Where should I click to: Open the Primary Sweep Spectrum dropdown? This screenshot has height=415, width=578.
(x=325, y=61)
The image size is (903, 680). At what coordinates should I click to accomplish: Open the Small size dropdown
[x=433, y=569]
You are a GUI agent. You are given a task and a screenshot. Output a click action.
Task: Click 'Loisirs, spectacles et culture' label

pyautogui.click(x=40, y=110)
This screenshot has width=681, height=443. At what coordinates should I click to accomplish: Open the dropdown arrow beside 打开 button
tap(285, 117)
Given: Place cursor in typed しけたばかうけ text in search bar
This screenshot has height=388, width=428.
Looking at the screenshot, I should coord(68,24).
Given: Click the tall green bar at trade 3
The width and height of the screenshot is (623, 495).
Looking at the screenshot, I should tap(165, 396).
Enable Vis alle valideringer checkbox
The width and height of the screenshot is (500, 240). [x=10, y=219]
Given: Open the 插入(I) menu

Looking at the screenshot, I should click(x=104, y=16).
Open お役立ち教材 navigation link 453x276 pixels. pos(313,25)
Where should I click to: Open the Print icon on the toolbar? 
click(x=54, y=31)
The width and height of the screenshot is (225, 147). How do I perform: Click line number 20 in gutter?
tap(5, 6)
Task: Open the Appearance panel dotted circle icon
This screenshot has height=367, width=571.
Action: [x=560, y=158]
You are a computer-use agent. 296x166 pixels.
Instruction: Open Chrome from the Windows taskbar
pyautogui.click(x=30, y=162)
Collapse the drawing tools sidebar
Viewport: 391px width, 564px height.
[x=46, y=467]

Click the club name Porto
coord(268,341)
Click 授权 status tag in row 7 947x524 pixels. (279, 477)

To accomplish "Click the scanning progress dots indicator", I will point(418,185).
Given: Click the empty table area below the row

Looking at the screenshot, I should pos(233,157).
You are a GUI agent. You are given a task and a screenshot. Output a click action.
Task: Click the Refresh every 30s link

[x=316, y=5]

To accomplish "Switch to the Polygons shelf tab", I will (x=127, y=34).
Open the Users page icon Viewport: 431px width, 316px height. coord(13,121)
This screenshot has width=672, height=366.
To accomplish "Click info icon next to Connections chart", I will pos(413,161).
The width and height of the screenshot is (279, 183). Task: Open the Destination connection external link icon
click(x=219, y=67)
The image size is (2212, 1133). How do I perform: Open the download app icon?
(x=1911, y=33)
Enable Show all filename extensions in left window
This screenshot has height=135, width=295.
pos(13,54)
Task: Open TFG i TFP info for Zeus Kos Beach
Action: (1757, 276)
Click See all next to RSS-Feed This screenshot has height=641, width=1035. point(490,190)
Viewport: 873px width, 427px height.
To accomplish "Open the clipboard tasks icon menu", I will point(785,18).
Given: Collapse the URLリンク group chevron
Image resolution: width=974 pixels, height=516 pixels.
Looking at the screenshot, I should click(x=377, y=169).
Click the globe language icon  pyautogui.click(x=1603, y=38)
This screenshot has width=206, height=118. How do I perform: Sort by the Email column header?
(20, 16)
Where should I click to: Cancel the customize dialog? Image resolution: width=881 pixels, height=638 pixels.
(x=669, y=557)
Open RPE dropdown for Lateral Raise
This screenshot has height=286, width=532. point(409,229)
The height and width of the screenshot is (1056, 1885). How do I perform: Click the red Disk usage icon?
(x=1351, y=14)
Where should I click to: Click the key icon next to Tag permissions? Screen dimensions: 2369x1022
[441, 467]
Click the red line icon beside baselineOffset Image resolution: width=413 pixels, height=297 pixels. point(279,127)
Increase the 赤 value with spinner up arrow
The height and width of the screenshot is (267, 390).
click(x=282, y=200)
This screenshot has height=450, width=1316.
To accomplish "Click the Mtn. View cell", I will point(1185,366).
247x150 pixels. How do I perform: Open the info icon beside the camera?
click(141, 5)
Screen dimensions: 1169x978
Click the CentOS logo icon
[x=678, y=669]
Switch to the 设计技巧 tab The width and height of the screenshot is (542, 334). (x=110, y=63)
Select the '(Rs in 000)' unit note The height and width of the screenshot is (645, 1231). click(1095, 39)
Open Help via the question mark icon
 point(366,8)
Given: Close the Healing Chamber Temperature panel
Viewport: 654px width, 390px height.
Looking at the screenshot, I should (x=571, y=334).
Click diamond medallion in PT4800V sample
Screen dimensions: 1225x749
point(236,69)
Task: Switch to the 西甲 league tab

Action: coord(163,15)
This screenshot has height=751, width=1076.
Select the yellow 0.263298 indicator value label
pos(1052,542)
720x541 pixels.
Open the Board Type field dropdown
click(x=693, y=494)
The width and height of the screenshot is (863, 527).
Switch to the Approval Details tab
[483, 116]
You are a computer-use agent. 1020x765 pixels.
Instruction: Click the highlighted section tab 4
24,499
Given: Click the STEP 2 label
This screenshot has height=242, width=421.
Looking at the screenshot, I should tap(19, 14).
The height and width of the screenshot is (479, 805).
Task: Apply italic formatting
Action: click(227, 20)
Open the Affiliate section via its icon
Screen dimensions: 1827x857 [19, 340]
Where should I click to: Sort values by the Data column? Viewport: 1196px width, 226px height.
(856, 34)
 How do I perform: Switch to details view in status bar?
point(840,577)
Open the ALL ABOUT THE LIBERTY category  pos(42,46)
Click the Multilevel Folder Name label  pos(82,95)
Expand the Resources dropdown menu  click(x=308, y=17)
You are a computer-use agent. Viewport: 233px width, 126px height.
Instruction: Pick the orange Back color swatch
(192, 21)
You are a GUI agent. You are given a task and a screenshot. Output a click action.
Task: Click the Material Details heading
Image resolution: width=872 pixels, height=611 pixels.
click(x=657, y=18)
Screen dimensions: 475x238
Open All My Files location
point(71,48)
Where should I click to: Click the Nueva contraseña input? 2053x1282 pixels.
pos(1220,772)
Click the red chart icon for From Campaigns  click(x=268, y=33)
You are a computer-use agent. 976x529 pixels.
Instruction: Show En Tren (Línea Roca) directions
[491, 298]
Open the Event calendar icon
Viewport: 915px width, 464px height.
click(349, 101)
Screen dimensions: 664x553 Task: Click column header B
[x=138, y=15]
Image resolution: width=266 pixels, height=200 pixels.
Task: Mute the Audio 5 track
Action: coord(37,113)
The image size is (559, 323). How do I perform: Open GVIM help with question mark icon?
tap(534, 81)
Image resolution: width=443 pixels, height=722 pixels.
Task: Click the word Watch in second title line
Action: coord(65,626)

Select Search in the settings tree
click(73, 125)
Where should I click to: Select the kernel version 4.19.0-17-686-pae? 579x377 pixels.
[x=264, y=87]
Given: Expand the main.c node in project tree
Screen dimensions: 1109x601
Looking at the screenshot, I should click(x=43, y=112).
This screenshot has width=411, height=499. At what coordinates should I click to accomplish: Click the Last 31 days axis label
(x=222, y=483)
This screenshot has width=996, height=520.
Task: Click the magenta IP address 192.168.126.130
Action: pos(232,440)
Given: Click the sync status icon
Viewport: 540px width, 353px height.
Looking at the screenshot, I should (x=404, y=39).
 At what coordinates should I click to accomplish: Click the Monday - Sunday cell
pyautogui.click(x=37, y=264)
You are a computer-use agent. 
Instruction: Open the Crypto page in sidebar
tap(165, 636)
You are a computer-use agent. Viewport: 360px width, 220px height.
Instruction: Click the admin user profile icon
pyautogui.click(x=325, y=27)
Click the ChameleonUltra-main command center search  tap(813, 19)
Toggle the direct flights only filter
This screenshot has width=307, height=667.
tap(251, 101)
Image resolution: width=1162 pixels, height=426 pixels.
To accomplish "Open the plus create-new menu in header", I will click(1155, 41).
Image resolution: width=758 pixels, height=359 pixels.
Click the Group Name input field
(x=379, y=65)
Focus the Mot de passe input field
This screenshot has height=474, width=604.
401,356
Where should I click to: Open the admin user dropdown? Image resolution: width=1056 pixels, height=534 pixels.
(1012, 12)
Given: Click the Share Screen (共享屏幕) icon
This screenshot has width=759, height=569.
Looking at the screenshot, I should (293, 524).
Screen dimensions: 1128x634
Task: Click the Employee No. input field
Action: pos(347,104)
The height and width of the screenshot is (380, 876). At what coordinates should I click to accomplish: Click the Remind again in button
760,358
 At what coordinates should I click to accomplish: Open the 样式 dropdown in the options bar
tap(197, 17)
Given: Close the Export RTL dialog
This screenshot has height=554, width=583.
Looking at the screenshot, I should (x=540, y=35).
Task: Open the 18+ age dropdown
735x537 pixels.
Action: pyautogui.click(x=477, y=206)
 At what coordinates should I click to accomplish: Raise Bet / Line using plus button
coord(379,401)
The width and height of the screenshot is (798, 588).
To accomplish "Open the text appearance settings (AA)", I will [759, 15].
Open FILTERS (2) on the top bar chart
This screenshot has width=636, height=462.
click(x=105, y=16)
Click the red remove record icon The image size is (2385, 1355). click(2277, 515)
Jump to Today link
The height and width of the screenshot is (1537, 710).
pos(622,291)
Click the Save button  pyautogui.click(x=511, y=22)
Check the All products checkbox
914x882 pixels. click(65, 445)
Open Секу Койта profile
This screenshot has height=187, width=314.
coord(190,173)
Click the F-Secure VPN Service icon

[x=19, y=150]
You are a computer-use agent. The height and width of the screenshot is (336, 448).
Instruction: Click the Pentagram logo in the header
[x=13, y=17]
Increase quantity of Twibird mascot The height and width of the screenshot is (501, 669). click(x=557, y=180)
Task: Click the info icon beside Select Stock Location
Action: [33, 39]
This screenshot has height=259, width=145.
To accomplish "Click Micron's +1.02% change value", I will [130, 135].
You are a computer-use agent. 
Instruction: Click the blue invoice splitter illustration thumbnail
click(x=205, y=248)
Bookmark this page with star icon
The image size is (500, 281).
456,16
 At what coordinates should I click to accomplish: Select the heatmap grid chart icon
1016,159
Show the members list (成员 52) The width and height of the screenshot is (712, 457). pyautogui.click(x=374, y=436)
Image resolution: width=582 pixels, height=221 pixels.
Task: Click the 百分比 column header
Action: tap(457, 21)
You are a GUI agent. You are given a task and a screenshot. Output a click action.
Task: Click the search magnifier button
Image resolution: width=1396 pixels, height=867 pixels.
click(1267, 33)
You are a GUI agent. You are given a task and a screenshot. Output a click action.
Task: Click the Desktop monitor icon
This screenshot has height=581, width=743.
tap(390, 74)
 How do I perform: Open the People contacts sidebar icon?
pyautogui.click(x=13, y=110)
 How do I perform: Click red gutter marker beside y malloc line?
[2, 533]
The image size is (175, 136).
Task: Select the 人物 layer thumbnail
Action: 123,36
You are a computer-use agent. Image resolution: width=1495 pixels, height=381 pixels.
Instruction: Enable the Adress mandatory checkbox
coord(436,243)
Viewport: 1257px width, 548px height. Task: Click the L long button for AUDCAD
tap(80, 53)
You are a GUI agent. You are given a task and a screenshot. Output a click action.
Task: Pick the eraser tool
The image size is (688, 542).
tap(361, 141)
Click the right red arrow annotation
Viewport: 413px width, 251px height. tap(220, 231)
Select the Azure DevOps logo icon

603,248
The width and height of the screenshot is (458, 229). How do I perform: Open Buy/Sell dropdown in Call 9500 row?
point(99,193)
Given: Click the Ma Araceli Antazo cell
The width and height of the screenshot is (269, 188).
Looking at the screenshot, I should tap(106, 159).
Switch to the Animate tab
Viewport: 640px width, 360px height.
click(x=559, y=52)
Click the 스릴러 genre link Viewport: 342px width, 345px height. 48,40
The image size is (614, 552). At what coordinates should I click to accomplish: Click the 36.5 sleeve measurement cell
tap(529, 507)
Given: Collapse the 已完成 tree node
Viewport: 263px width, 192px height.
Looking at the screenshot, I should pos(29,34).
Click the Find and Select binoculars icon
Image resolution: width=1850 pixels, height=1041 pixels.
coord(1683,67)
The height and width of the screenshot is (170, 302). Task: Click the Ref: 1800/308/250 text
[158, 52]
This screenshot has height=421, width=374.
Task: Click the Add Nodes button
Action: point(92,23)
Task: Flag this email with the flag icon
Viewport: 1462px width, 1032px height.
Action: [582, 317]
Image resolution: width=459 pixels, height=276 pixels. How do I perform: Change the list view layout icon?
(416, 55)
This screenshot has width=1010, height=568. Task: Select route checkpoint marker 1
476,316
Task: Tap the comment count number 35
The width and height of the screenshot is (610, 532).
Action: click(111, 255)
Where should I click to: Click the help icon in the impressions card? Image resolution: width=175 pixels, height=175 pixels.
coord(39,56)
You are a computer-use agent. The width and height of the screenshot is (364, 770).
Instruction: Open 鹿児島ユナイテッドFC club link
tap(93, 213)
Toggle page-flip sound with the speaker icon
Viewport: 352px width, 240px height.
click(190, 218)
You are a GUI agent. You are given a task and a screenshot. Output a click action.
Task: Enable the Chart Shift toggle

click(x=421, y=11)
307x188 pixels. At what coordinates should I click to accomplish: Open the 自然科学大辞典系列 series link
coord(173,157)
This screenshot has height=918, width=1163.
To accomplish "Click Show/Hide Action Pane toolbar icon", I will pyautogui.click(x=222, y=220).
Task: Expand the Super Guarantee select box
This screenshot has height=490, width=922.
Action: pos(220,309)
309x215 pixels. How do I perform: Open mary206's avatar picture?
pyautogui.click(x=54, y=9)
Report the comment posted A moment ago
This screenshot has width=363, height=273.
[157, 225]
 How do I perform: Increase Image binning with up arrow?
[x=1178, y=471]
━━━
### Work instructions
Convert the data from the line containing "Click diamond medallion in PT4800V sample" through the line containing "Screen dimensions: 1827x857 [19, 340]" into a Markdown table with the columns Row and Line, numbering each line and omitting blank lines.

### Task solution
| Row | Line |
|---|---|
| 1 | Click diamond medallion in PT4800V sample |
| 2 | Screen dimensions: 1225x749 |
| 3 | point(236,69) |
| 4 | Task: Switch to the 西甲 league tab |
| 5 | Action: coord(163,15) |
| 6 | This screenshot has height=751, width=1076. |
| 7 | Select the yellow 0.263298 indicator value label |
| 8 | pos(1052,542) |
| 9 | 720x541 pixels. |
| 10 | Open the Board Type field dropdown |
| 11 | click(x=693, y=494) |
| 12 | The width and height of the screenshot is (863, 527). |
| 13 | Switch to the Approval Details tab |
| 14 | [483, 116] |
| 15 | You are a computer-use agent. 1020x765 pixels. |
| 16 | Instruction: Click the highlighted section tab 4 |
| 17 | 24,499 |
| 18 | Given: Click the STEP 2 label |
| 19 | This screenshot has height=242, width=421. |
| 20 | Looking at the screenshot, I should tap(19, 14). |
| 21 | The height and width of the screenshot is (479, 805). |
| 22 | Task: Apply italic formatting |
| 23 | Action: click(227, 20) |
| 24 | Open the Affiliate section via its icon |
| 25 | Screen dimensions: 1827x857 [19, 340] |